J’ai envie de vous prendre dans mes bras, de bercer ce petit garçon (cette petite fille) en vous, celui qui a eu si peur, celle qui attend les miettes d’un amour qui ne s’est pas vécu…

  • Et puis, il restera toujours, forcément et bien heureusement, cette part d’incertitude dans ce qui s’est joué pour l’autre, dans ce qui a permis de dénouer (exemple de l’énurésie « dis à Mme Germain pourquoi » …). « Hein, dis le à Mme Germain pourquoi tu fais pipi au lit »… « Madame, je vous arrête, et, me tournant vers l’enfant, nous allons travailler ensemble si tu veux bien, on parlera sans doute pas trop de ce pipi au lit d’ailleurs, et en explorant tous les deux de quoi ça pourrait parler que tu n’arrives pas à dire autrement, on peut penser qu’il n’y aura plus de pipi au lit, mais ni toi ni moi ne saurons répondre à cette question du pourquoi ».
  • Cette incertitude peut se traduire en décalages entre le ressenti de l’analyste et ce que l’autre a dénoué à partir d’une proposition de sa part, (quand les mots le traversent à son insu)

Jeanne Benameur, dans « la patience des traces », évoque ce décalage entre le regret de Simon, psychanalyste, d’avoir prononcé une phrase qu’il juge « stupide » à sa patiente, sa conviction que la patiente n’est pas revenue suite à cette phrase malencontreuse (page 42) et le ressenti par la patiente, ayant éprouvé que c’est cette même phrase qui a contribué à dénouer chez elle ce qui l’empêchait, et qui a bouclé le travail psychanalytique (pages 137/138)

  • Pas d’ »explication » qui tienne dans la psychanalyse. Ouf, nous voilà sauvés de la certitude, du savoir, d’une réponse à donner, d’une position où l’on saurait pour l’autre

Il reste à l’analyste : De l’engagement du corps, des corps, de la présence à l’autre, quelques repères de posture, d’écoute, de l’accueil de ce qui surgit à son insu, de la confiance pour se laisser dire, de la confiance dans l’autre qui, seul, en sait quelque chose à l’intérieur de ce qui le concerne, dans la puissance des mots qui parlent et qui ouvrent dans d’imprévisibles pas de côté, ou vers d’improbables chemins de traverse.

Conclusion

L’exercice de la psychanalyse : un risque balisé par un cadre, quelques repères et une place centrale à l’incertitude.

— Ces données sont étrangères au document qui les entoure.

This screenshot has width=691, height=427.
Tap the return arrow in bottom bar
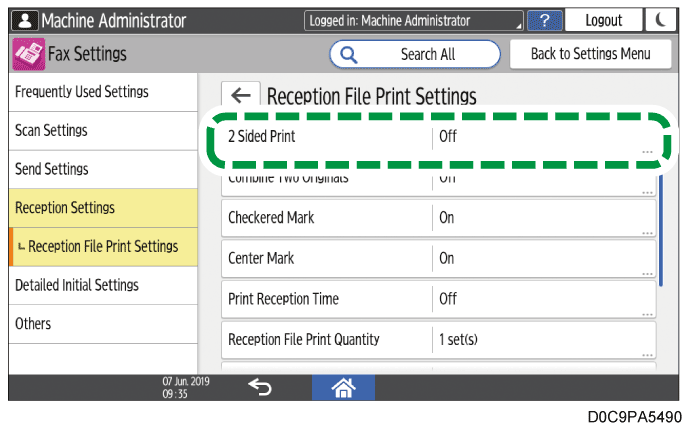(259, 387)
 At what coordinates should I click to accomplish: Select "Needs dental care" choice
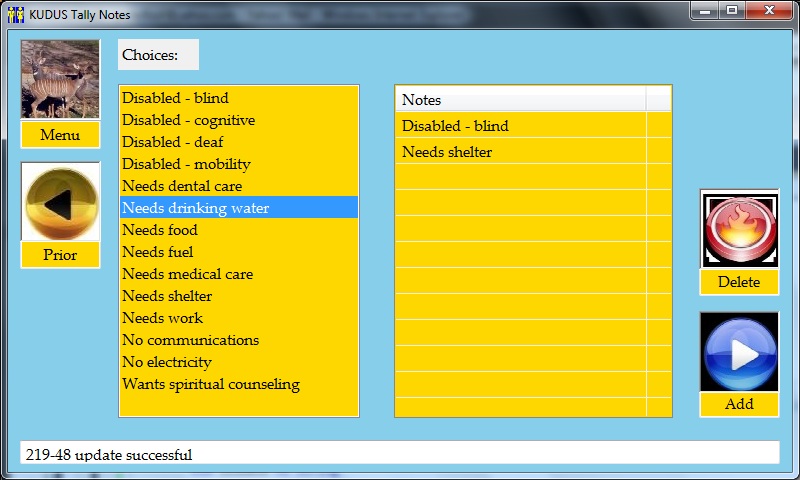(182, 186)
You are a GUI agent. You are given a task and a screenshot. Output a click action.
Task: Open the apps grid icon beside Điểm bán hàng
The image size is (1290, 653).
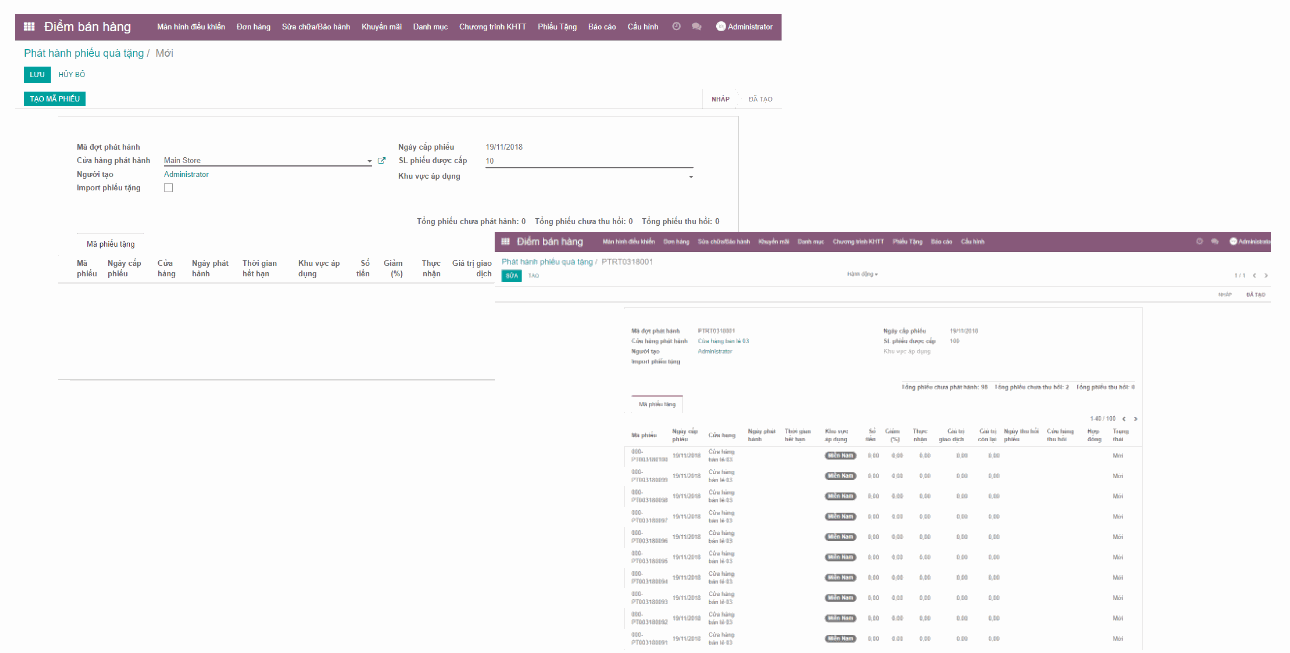[27, 27]
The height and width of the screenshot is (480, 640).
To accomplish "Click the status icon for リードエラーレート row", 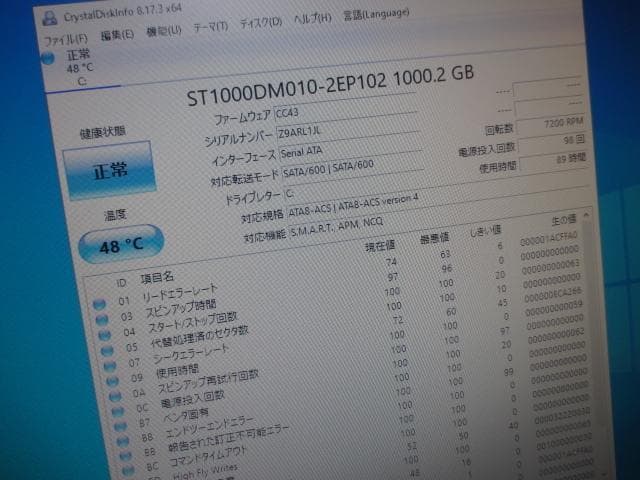I will point(99,302).
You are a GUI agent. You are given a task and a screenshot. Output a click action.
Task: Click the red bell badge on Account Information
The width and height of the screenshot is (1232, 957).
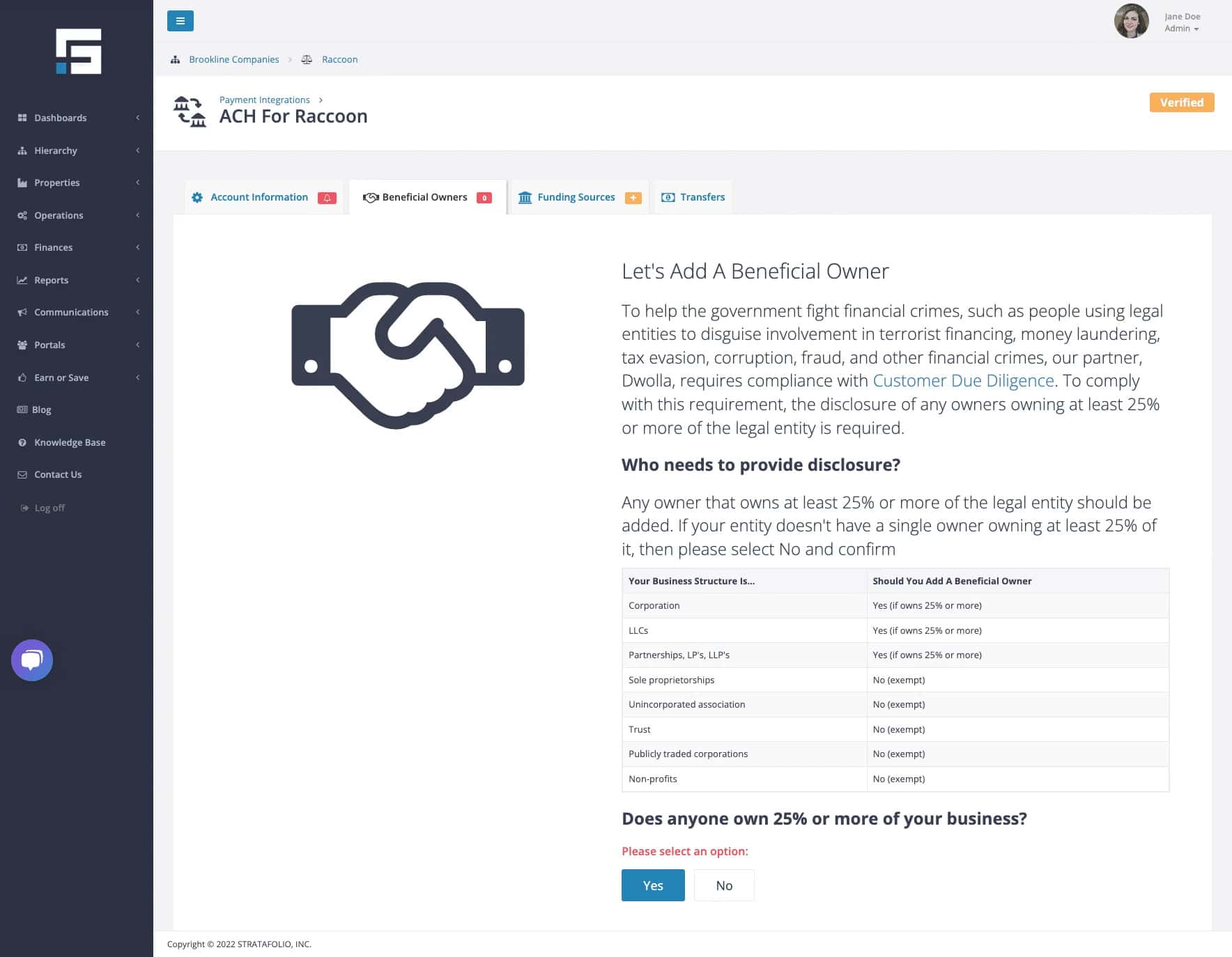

N’est-ce pas l’admission de ce principe d’incertitude qui nous permet d’éprouver dans l’instant, accueillant en confiance ce qui est, ce qui se présente à nous (intuitions), ce qui est à vivre faisant la part de tout ce qui ne nous appartient pas, de tout ce sur quoi nous n’avons pas prise.

Le risque de s’exposer, d’explorer le Non savoir chez l’analyste, (ou le trop en Savoir chez le patient)

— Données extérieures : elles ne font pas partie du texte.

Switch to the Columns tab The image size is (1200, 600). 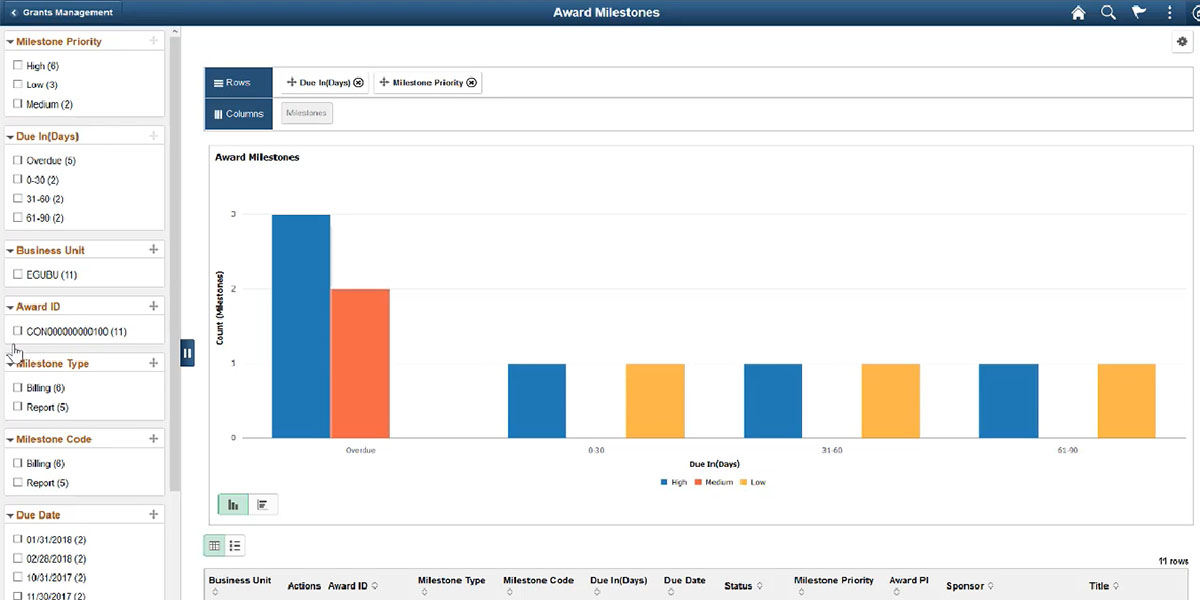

Le risque de se laisser surprendre (dans les repères d’un cadre : espace/temps et positions occupées/places de chacun dont l’analyste est garant, médiation de l’argent),

Le risque d’engager une posture ouvrant aux transfert et contre transfert, conditions du travail analytique

Le risque qu’advienne la parole qui surprend l’autre,

Le risque lié au cadeau de se surprendre soi-même par sa propre parole !…

Myriam GERMAIN

1 Attention flottante : modalité d’une écoute analytique proposée par Freud à partir de sa méthode d’interprétation des rêves ; l’attention, en libre suspens, est non dirigée, non focalisée, non filtrée, sans attentes ni volonté ni réflexion. L’association flottante de l’analyste accueille ainsi les libres associations des idées du patient. Bion estime que l’analyste doit fonctionner sans mémoire, ni désir, ni connaissance. Le paradoxe dynamique de cette écoute permet de laisser surgir, parfois en fulgurances, chez le patient – chez l’analyste qui se laisse guider par comment ça parle en lui – un détail qui devient central, un mot qui dénoue en lui-même. L’attention flottante ouvre un travail d’inconscient à inconscient.